A recent email discussion stimulated the following comment, which I was encouraged to post here more generally.

Some librarians are engaged in lobbying locally, nationally and internationally in ways which undermine our goal of 100% OA. This is not because they are evil, but because they respond to a different set of pressures than do researchers. It should be recognised that supporting Green OA requires something of a change in emphasis for librarians' roles.
Librarians (along with many other groups in late twentieth century academe) have to some extent lost touch with their principle missions. Academic institutional librarians, as with everyone else in academia apart from those performing research or directly supporting student's learning, are there to provide the members of the university (the staff and students) with the support they need to perform their role (researching/teaching/learning). The increasing managerialism in academia (unfortunately true almost everywhere and not restricted to the UK although it is one of the worst) means that many other groups, not least the managers themselves, have started to see their job as achieving their targets, rather that contributing to the research and teaching mission of universities.

In performing that contribution, it is time that librarians re-assessed their approach.

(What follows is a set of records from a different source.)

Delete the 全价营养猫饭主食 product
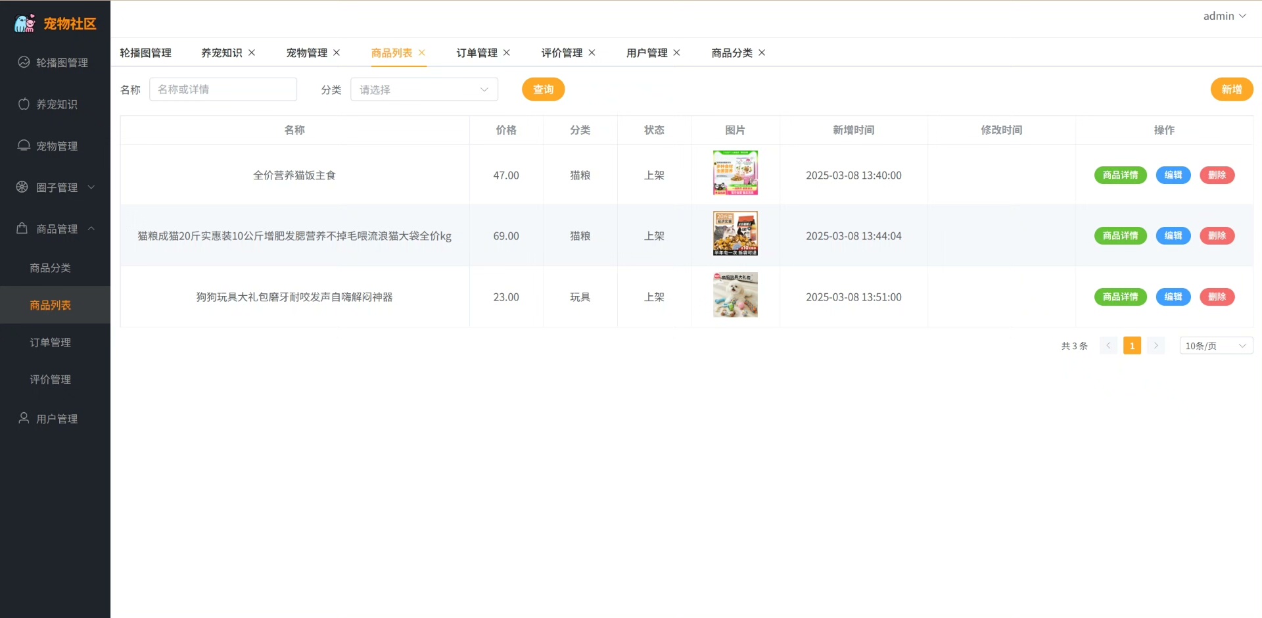1262x618 pixels. pos(1217,175)
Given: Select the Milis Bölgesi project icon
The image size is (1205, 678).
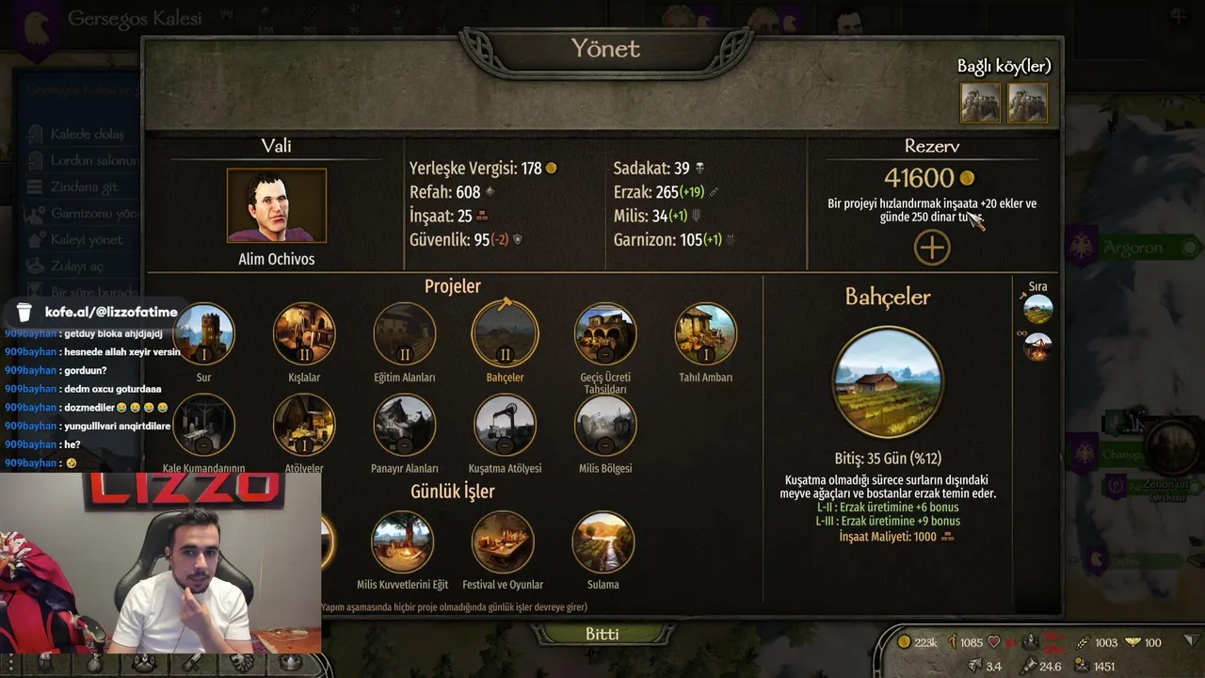Looking at the screenshot, I should pyautogui.click(x=605, y=425).
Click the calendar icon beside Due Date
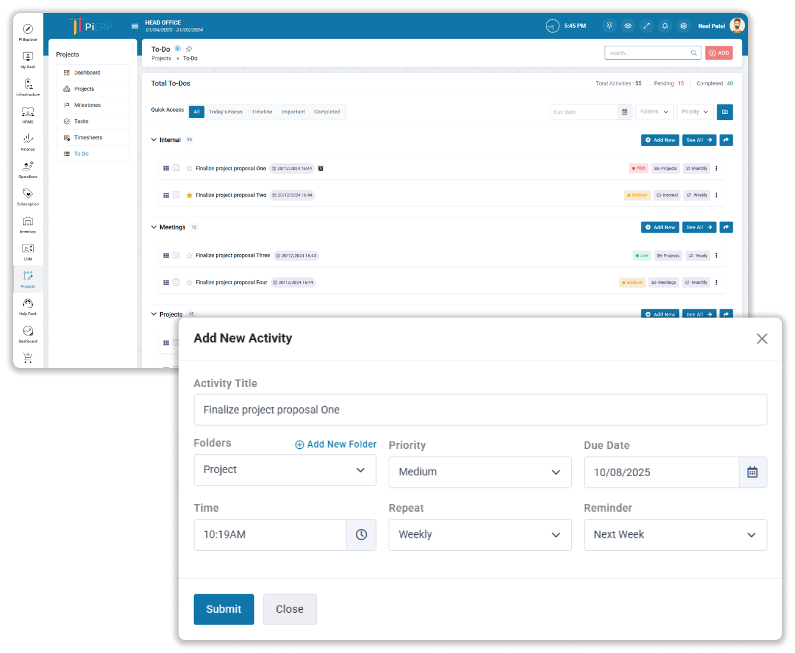Image resolution: width=795 pixels, height=653 pixels. [x=752, y=473]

In the past, the job of librarians was to provide access for their own staff to the output of other institutions. A very minor part of their mission used to be providing advice to academics on where to publish, but that role has been increasingly replaced by online access to such information. Other online access has gradually replaced a significant part of the information they have provided in paper form. They need an adjusted mission and this requires a change of viewpoint. That change should include providing the librarianship skill in helping to provide not just an institutional repository, but a repository which helps to maximise the impact of the work produced by their own researchers. The first stage in this is to throw their weight behind the creation of an IR and an OA mandate. There is then significant work for librarians in supporting and maintaining metadata categories in the repository, along with "digital pre
servation" use. IRs will not undermine the need for librarians, but they will require something of a change of role. The move to Green OA is an opportunity for librarians to be instrumental in defining their new role in facilitating two way information exchange between researchers, rather than acting as one way conduits for access to external information.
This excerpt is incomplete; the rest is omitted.